Purine nucleoside phosphorylase: Inhibition by purine N(7)- and N(9)-acyclonucleosides; and substrate properties of 7-β- D-ribofuranosylguanine and 7-β- D-ribofuranosylhypoxanthine

Abstract

A series of 10 N(9)- and N(9)-acyclonucleosides of guanine and 8-substituted guanines (8-Br, 8 8-SH, and 8-NH 2), and two N(7)-acyclonucleosides of hypoxanthine, were tested for their ability to inhibit purine nucleoside phosphorylase (PNP) (E.C. 2.4.2.1) from human erythrocytes and rabbit kidney. The acyclic chains contained a nitrogen in place of a carbon at the 3′, 4′ or 5′ position and, in one case, an ether oxygen at the 2′ position.
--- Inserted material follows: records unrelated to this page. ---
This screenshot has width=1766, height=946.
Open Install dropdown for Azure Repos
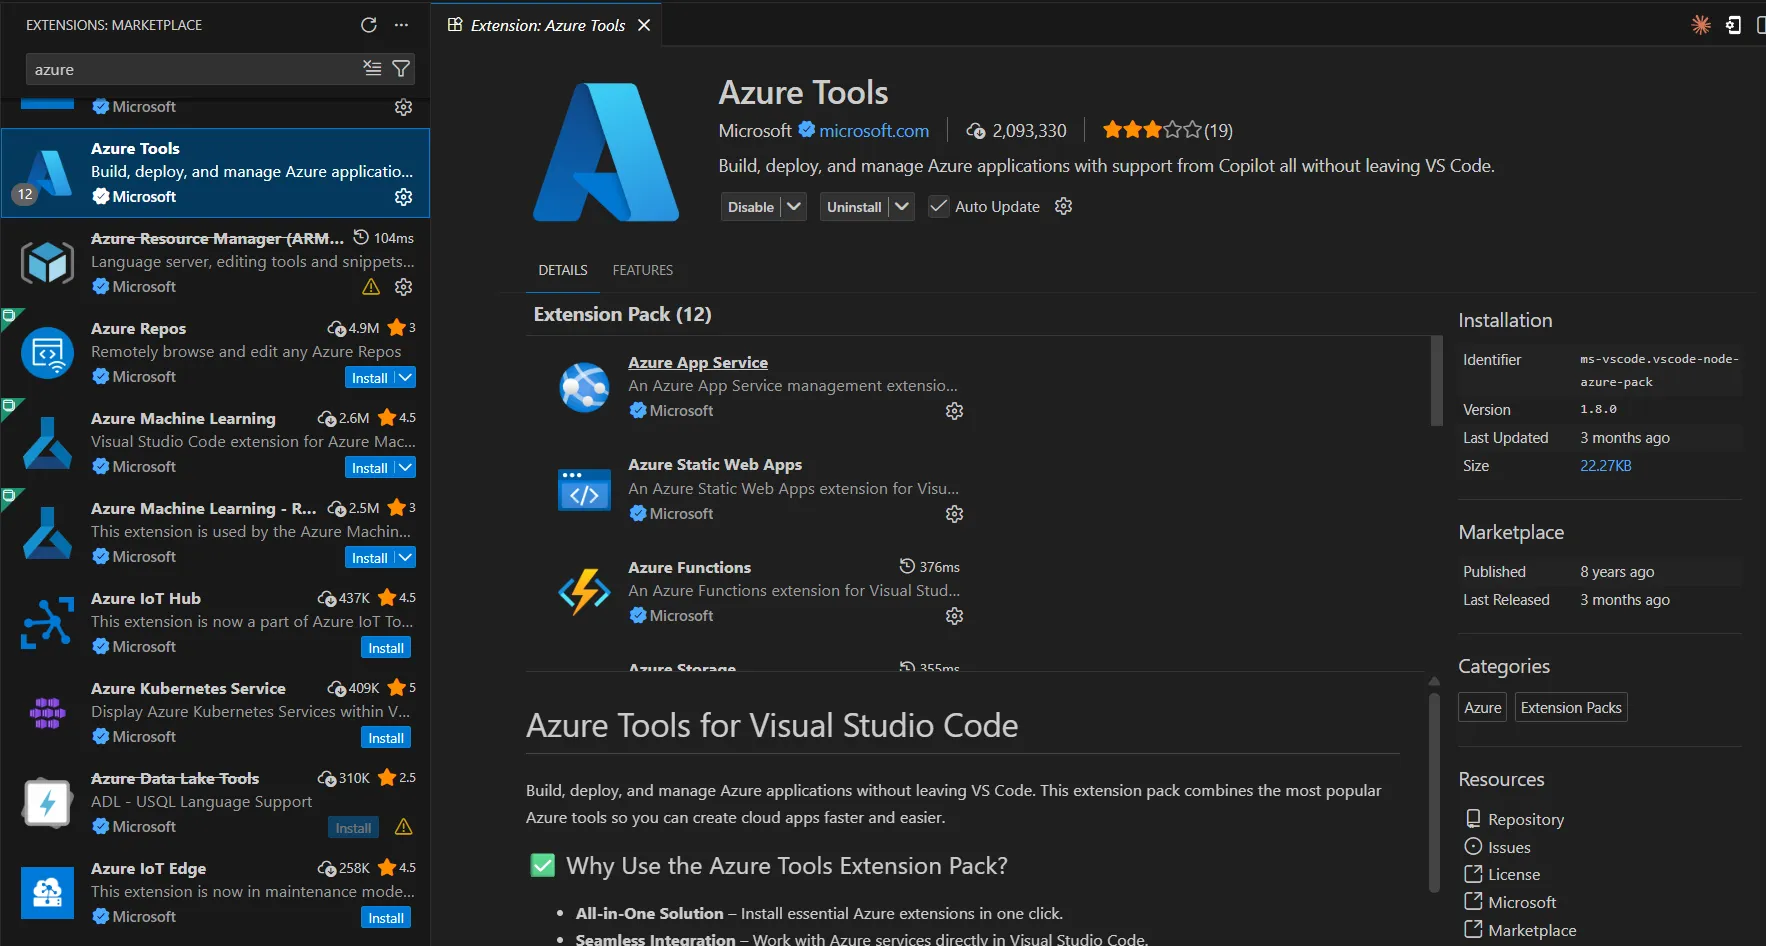tap(405, 378)
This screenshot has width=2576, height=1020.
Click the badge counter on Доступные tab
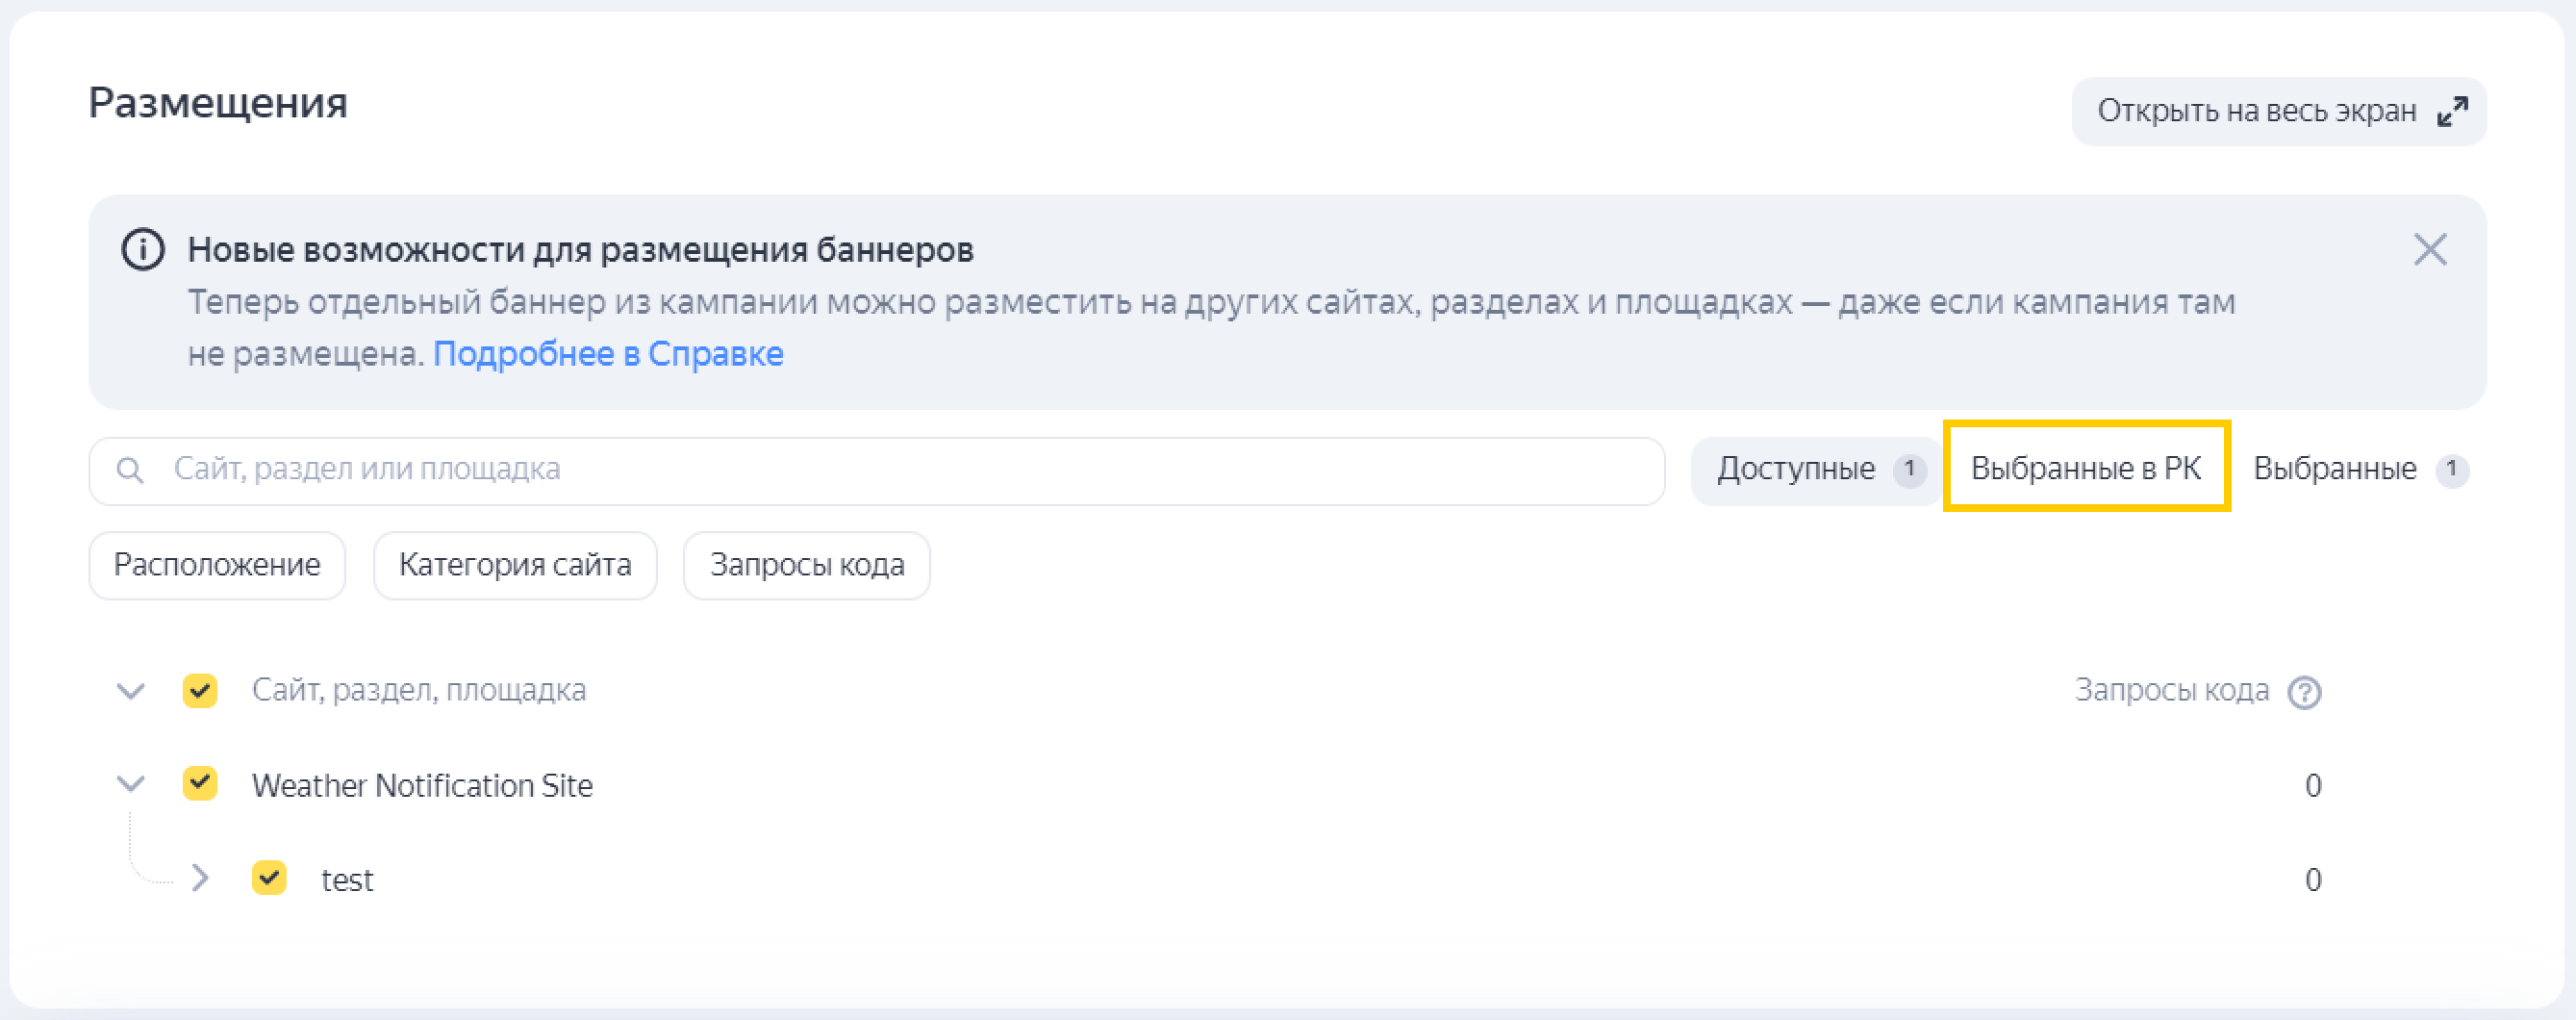pos(1909,469)
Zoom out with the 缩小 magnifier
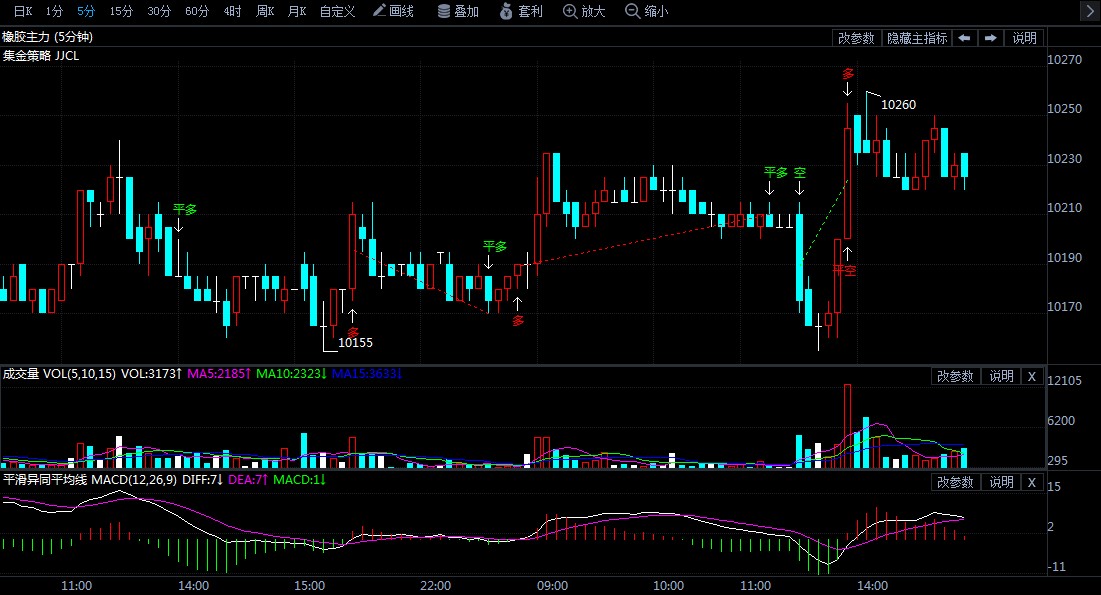 [x=647, y=11]
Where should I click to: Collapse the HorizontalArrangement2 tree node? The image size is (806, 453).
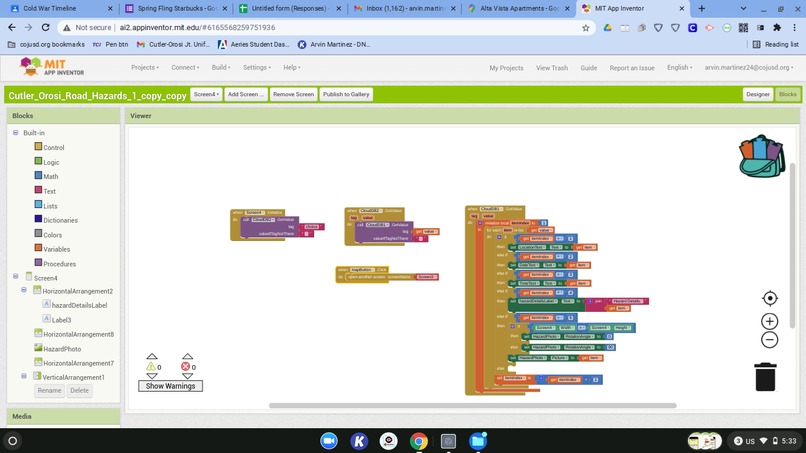click(x=24, y=290)
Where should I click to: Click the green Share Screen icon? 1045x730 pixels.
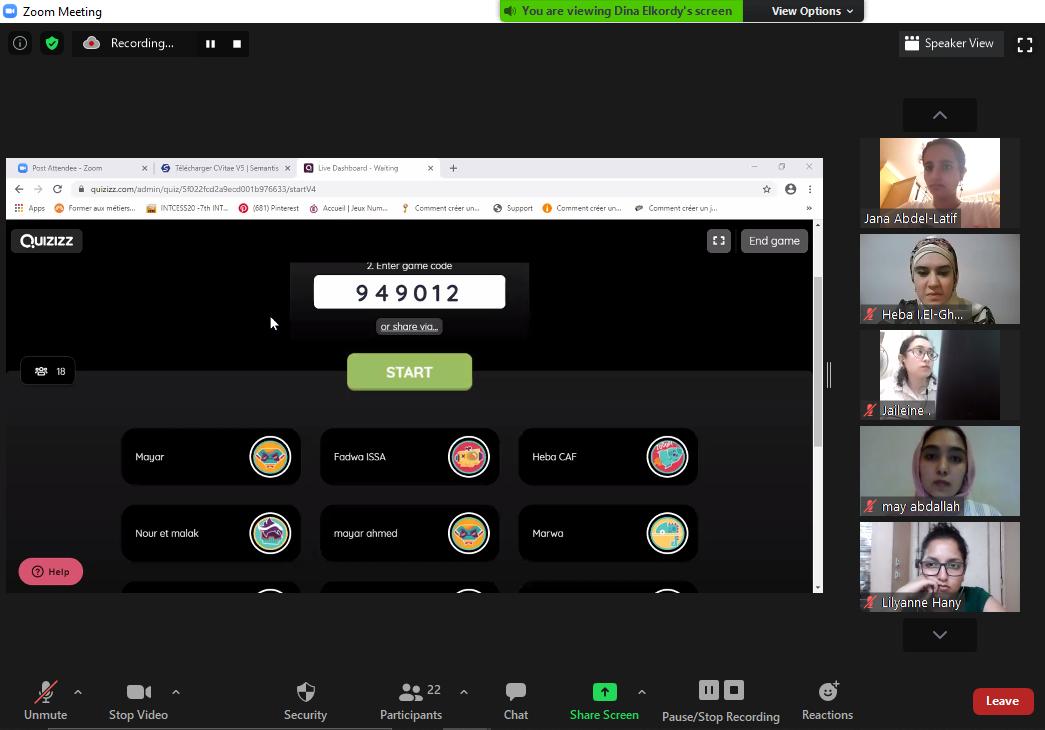(604, 692)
Most striking was the finding that one of the N(7)-acyclonucleoside analogues, 7-[(1,3-dihydroxypropyl-2)amino]ethylguanine, proved to be a 3-fold more effective inhibitor than its corresponding N(9) counterpart, with K i = 5 vs 14 μM for the human enzyme and 0.7 vs 2.3 μM for the rabbit enzyme. Both analogues, as well as the others examined, inhibited phosphorolysis competitively with respect to nucleoside substrates (inosine with the human enzyme and guanosine with the rabbit enzyme). The foregoing logically led to the finding that the 7-β- D-ribosides of guanine (N 7Guo) and hypoxanthine (N 7Ino) were weak substrates of PNP from human erythrocytes, calf spleen and E. coli. With the human enzyme the pseudo-first-order rate constants ( V max/ K m ) for phosphorolysis of N 7Guo and N 7Ino were 0.08 and 0.02% that for Ino. The Michaelis constants ( K m for N 7Guo were 27 (calf PNP), 108 (human PNP) and 450 -gmM ( E. coli PNP). For N 7Ino the corresponding K m values were 1.52, 1.26 and 0.64 mM. Four previously well-characterized N(9)-acyclonucleoside inhibitors of calf spleen PNP were found to inhibit phosphoolysis of N 7Ino by the same enzyme 2–10-fold more effectively than the parent Ino. The overall results, along with the known excellent substrate properties of N(7)-alkyl-Guo and Ino (Bzowska et al. J Biol. Chem 263, 9212-9-9217, 1988), were examined in relation to present concepts regarding binding of substrates and inhibitors at the active site(s) of these enzymes.